Il giudice non può procedere all’omologa forzosa quando, nella sostanza, gli unici creditori cui si rivolge la proposta di falcidia/dilazione dei crediti sono le Agenzie fiscali o gli Enti previdenziali. Lo ha stabilito la Corte di Appello di Firenze con decreto numero 370 del 7 novembre scorso che ha confermato la pronuncia del Tribunale di Firenze del 22/3/2022 pubblicata il 28/3/2022 precisando che in tal caso non ricorre la fattispecie giuridica dell’accordo di ristrutturazione del debito e comunque si verrebbe a determinare un trattamento deteriore dei crediti tributari e contributivi contrario al sistema.

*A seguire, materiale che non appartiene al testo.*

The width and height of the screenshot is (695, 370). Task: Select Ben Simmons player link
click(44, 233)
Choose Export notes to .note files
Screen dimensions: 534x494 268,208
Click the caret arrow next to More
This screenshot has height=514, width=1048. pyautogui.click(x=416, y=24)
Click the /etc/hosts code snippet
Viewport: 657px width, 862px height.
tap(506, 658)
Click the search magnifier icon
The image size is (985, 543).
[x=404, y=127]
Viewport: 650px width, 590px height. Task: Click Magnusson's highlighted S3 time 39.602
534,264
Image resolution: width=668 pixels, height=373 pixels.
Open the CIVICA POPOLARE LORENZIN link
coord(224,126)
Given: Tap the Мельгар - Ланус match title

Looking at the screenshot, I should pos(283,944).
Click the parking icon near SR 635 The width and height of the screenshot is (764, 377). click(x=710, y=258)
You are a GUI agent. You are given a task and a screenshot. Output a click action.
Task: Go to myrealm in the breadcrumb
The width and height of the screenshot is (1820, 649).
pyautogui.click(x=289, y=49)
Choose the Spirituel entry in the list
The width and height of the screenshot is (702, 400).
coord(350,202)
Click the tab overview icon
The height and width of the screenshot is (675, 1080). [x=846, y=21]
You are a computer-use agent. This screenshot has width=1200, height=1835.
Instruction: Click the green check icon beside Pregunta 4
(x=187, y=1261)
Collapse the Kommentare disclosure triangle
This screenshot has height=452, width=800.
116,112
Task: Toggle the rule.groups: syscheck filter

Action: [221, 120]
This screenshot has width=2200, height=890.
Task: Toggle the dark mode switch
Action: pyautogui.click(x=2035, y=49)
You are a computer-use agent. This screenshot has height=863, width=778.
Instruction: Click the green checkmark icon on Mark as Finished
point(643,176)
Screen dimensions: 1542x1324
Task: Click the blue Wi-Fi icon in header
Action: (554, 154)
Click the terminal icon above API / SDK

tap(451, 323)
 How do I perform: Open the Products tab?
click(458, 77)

Si tratta di una interpretazione assolutamente coerente con il dato normativo, che contraddice numerose pronunce (finora limitate ai gradi di merito) con le quali è stata imposta all’Agenzia delle Entrate, quale unico creditore a cui era indirizzata la proposta di accordo (coincidente, quindi, con la proposta di transazione fiscale), l’omologa forzosa della proposta transattiva sul solo presupposto dell’attestazione, da parte del professionista, della maggiore proficuità rispetto all’alternativa liquidatoria. In sostanza, l’omologa forzosa è finalizzata ad estendere gli effetti di un accordo, intervenuto tra il debitore e un numero di creditori che da solo non consente di raggiungere la soglia minima dei crediti che devono per legge essere coinvolti nella ristrutturazione della complessiva situazione debitoria, anche agli Enti titolari di crediti fiscali e contributivi che abbiano denegato la proposta transattiva. Tale pronuncia dei giudici toscani, sebbene relativa al contesto normativo delineato dagli articoli 182-bis (accordi di ristrutturazione dei debiti) e 182-ter (trattamento dei crediti tributari e contributivi) dell’abrogato (dal 15/07/2022) R.D. n. 267/1942 (Legge fallimentare), sono perfettamente valide, data la sostanziale sovrapponibilità dei relativi testi normativi agli attuali articoli 57 (accordi di ristrutturazione del debito) e 63 (transazione su crediti tributari e contributivi) del Dlgs. n. 14/2019 (codice della crisi e dell’insolvenza). Infatti, il predetto articolo 63, al comma 2-bis, recita: “2-bis. Il tribunale omologa gli accordi di ristrutturazione anche in mancanza di adesione da parte dell’amministrazione finanziaria o degli enti gestori di forme di previdenza o assistenza obbligatorie quando l’adesione e’ determinante ai fini del raggiungimento delle percentuali di cui agli articoli 57, comma 1, e 60, comma 1, e, anche sulla base delle risultanze della relazione del professionista indipendente, la proposta di soddisfacimento della predetta amministrazione o degli enti gestori di forme di previdenza o assistenza obbligatorie e’ conveniente rispetto all’alternativa liquidatoria”.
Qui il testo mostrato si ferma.